Types of DDoS Attacks and How They Target Systems and Networks

types of ddos attacks

Distributed denial-of-service attacks can make websites, applications, networks, and digital services unavailable by overwhelming them with malicious traffic or resource-intensive requests.

Unlike a traditional denial-of-service attack originating from one source, a distributed attack uses multiple compromised devices or systems to target the same service simultaneously.

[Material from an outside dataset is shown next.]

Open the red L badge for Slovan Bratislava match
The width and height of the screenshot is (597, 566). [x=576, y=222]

These devices may form a botnet containing computers, servers, routers, cameras, and other internet-connected equipment.

Understanding the types of DDoS attacks helps organizations recognize how attackers consume bandwidth, exploit network protocols, overload applications, and disrupt essential services.

What Is a DDoS Attack?

A distributed denial-of-service attack attempts to prevent legitimate users from accessing a system, network, website, or application.

Attackers may achieve this by:

  • Consuming the target’s available bandwidth
  • Exhausting server resources
  • Overloading network equipment
  • Exploiting weaknesses in communication protocols
  • Sending excessive application requests
  • Creating large numbers of incomplete connections
  • Targeting critical dependencies such as DNS services

The traffic originates from numerous sources, making it difficult to block using a single address or simple firewall rule.

DDoS attacks may target:

  • Public websites
  • Customer portals
  • Mobile application interfaces
  • Online banking platforms
  • E-commerce services
  • Government services
  • Cloud applications
  • Gaming platforms
  • Telecommunications networks
  • Domain Name System infrastructure
  • Application programming interfaces

The objective may be operational disruption, financial loss, extortion, reputational damage, activism, distraction from another attack, or competitive sabotage.

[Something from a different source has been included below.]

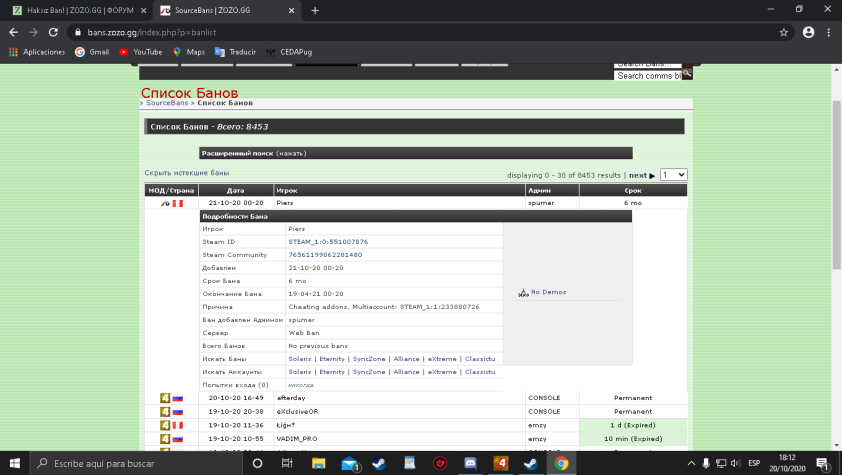
Task: Click the search magnifier icon beside comms search
Action: click(x=687, y=75)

The Main Types of DDoS Attacks

DDoS attacks are generally divided into three broad categories:

  1. Volumetric attacks
  2. Protocol attacks
  3. Application-layer attacks

Attackers may also combine several techniques in a multi-vector campaign. CISA similarly distinguishes volumetric, protocol, and application-layer DDoS techniques.

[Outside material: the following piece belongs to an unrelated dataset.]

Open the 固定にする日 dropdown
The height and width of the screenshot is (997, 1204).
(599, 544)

1. Volumetric DDoS Attacks

Volumetric attacks attempt to consume all available bandwidth between the targeted service and the internet.

Attackers generate extremely large quantities of traffic that prevent legitimate requests from reaching the organization’s systems.

These attacks are commonly measured in:

  • Bits per second
  • Gigabits per second
  • Terabits per second
  • Packets per second

The targeted server may remain technically operational, but the surrounding network becomes too congested to serve legitimate users.

UDP Floods

A User Datagram Protocol flood sends large volumes of UDP packets to different ports on the target.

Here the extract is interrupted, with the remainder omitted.